Stored records:
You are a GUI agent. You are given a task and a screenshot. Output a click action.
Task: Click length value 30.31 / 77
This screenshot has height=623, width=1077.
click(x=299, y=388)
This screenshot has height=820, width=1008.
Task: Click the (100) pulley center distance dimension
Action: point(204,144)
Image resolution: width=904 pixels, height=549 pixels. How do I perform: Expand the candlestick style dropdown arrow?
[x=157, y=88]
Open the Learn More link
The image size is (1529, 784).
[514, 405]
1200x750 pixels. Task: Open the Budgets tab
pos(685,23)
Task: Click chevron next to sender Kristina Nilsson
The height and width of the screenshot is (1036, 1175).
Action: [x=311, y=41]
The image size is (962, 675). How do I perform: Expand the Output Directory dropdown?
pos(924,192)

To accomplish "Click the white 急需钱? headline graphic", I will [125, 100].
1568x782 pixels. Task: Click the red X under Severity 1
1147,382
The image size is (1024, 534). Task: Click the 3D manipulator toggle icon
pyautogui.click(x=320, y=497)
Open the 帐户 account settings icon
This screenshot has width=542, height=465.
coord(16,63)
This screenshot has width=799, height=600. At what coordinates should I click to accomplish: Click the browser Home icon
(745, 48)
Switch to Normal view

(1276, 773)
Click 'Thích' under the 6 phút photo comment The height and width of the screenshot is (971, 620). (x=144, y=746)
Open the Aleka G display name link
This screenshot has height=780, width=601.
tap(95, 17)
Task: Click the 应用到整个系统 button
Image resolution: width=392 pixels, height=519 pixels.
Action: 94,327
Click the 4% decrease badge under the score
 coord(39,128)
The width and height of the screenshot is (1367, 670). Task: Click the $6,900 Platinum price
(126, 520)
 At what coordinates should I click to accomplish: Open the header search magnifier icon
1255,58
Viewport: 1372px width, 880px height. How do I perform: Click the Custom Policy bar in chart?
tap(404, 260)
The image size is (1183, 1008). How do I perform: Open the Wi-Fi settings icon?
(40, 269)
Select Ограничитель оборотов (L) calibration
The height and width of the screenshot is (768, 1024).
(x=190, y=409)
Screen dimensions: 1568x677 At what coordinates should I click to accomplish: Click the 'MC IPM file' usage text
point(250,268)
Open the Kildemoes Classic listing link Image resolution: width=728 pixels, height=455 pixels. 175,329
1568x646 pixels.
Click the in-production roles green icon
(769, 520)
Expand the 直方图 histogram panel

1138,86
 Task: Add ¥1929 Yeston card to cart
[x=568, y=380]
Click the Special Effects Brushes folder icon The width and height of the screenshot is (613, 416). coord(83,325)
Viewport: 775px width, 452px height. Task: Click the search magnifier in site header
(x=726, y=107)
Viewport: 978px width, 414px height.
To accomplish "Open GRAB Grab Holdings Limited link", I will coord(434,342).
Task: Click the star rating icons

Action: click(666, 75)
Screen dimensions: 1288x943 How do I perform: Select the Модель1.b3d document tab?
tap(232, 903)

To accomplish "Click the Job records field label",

What to work on - The lines needed are those in the data above that hold the string "will"; copy each of them.

Answer area -
To accomplish "Click the white 急需钱? headline graphic", I will [125, 100].
To accomplish "Open GRAB Grab Holdings Limited link", I will coord(434,342).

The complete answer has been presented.